Step3: Create phylogenetic matrix and partition files:
-a ALIGNDIR, --aligndir ALIGNDIR
Path to the directory containing the alignments in fasta format (step 3).
-fmt {nexus,phylip}, --format {nexus,phylip}
Format for the phylogenetic matrix generated by concatenating BUSCOs alignment files (step 3). Default: phylip
Step4: Genetare phylogenetic tree:
-m MATRIX, --matrix MATRIX
Path to the phylogenetic matrix file.
-p PARTITIONS, --partitions PARTITIONS
Path to the partitions file in nexus format.
-P PREFIX, --prefix PREFIX
Prefix to name the output dataset and results. Default: iqtree
-B BOOTSTRAP, --bootstrap BOOTSTRAP
Number of bootstrap replicate to run. Default: 1000
-st {DNA,AA}, --seqtype {DNA,AA}
Type of sequence. Default: AA
End of the help
The commands shown below were tested using example data.
BUSCO2Tree.py --steps 1 --buscodir Drosophila_proteins --lineage eukaryota --outdir B2T --threads 8
BUSCO2Tree.py --steps 2 --fastadir B2T/01_single-copy/common_busco_sequences --outdir B2T --threads 8
Note: it is possible to activate alignment trimming by setting --trim parameter. In addition, the parameter --trimparams can be set when it is necessary to use a timAl user-defined command.
BUSCO2Tree.py --steps 3 --aligndir B2T/02_alignments --outdir B2T --threads 8
Note: if step 2 was run using the --trim/trimparams parameters, trimmed alignments will be placed in BT2/02_alignments/trimAl.
BUSCO2Tree.py --steps 4 --matrix B2T/03_matrix/matrix.phylip --partitions B2T/03_matrix/busco_coords.partitions.tsv --outdir B2T --threads 8
BUSCO2Tree.py -s 1 2 3 4 -b Drosophila_proteins --trim -o B2T -t 8
Note: this command takes ~23 minutes.
BUSCO2Tree.py -s 1 2 -b Drosophila_proteins --config /path/to/BUSCO2Tree/example/mafft_config.txt --trim --trimparams "-gt 0.3" -o B2T -t 8
BUSCO2Tree.py -s 1 2 3 -b Drosophila_proteins -cnf mafft_config.txt --trim --trimparams "-gt 0.3" --format nexus -o B2T -t 8
BUSCO2Tree.py -s 2 3 -f B2T/01_single-copy/common_busco_sequences --trim --trimparams "-gt 0.3" -o B2T -t 8
BUSCO2Tree.py -s 2 3 4 -f B2T/01_single-copy/common_busco_sequences --trim --trimparams "-gt 0.3" -B 500 -P TEST234 -o B2T -t 8
BUSCO2Tree.py -s 3 4 -a B2T/02_alignments --trim -B 1500 -P TEST34 -o B2T -t 8
Running the complete pipeline will generate an output directory containing four main folder, one per each step:
B2T/
├── 01_single-copy
│ ├── common_busco_sequences
│ | ├── #common BUSCO groups fasta files
│ ├── genomes_names.txt
│ └── list_common_busco.txt
├── 02_alignments
│ ├── #common BUSCO groups alignments
│ ├── trimAl
│ │ ├── #trimmed alignments
├── 03_matrix
│ ├── busco_coords.partitions.tsv
│ └── matrix.phylip
└── 04_phylogenetic_tree
├── iqtree.log
└── iqtree.model.gz
- B2T/01_single-copy/common_busco_sequences: it contains common BUSCO groups among species in fasta files.

> _INFORMATION PROVIDED_
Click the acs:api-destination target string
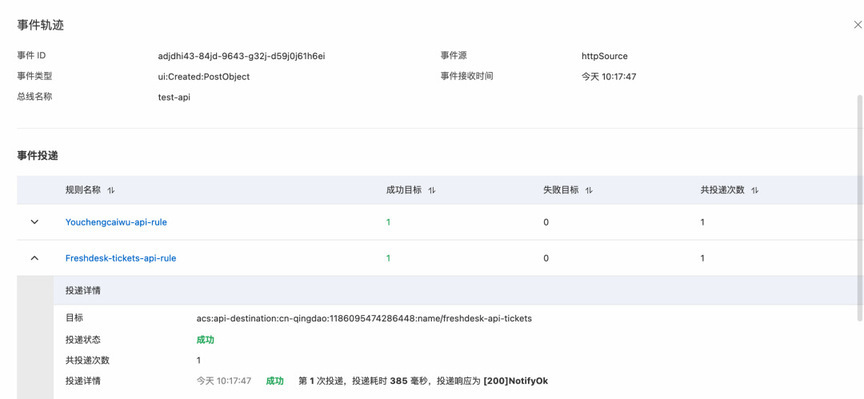Screen dimensions: 864x399 364,319
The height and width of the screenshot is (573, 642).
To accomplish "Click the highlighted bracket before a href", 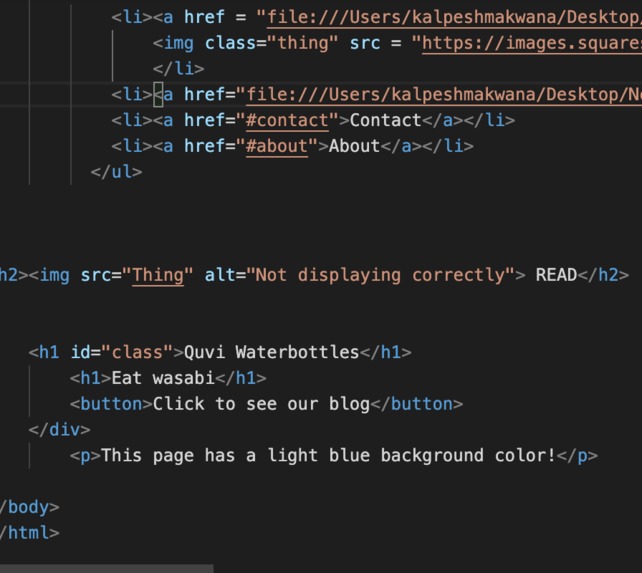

> _EXERCISE REQUIREMENTS_
Rewrite the stretch of the BUSCO2Tree help text from "-p PARTITIONS, --partitions" through "timAl user-defined command.", changing "eukaryota" to "metazoa".

> _SOLUTION FOR THIS TASK_
-p PARTITIONS, --partitions PARTITIONS
Path to the partitions file in nexus format.
-P PREFIX, --prefix PREFIX
Prefix to name the output dataset and results. Default: iqtree
-B BOOTSTRAP, --bootstrap BOOTSTRAP
Number of bootstrap replicate to run. Default: 1000
-st {DNA,AA}, --seqtype {DNA,AA}
Type of sequence. Default: AA
End of the help
The commands shown below were tested using example data.
BUSCO2Tree.py --steps 1 --buscodir Drosophila_proteins --lineage metazoa --outdir B2T --threads 8
BUSCO2Tree.py --steps 2 --fastadir B2T/01_single-copy/common_busco_sequences --outdir B2T --threads 8
Note: it is possible to activate alignment trimming by setting --trim parameter. In addition, the parameter --trimparams can be set when it is necessary to use a timAl user-defined command.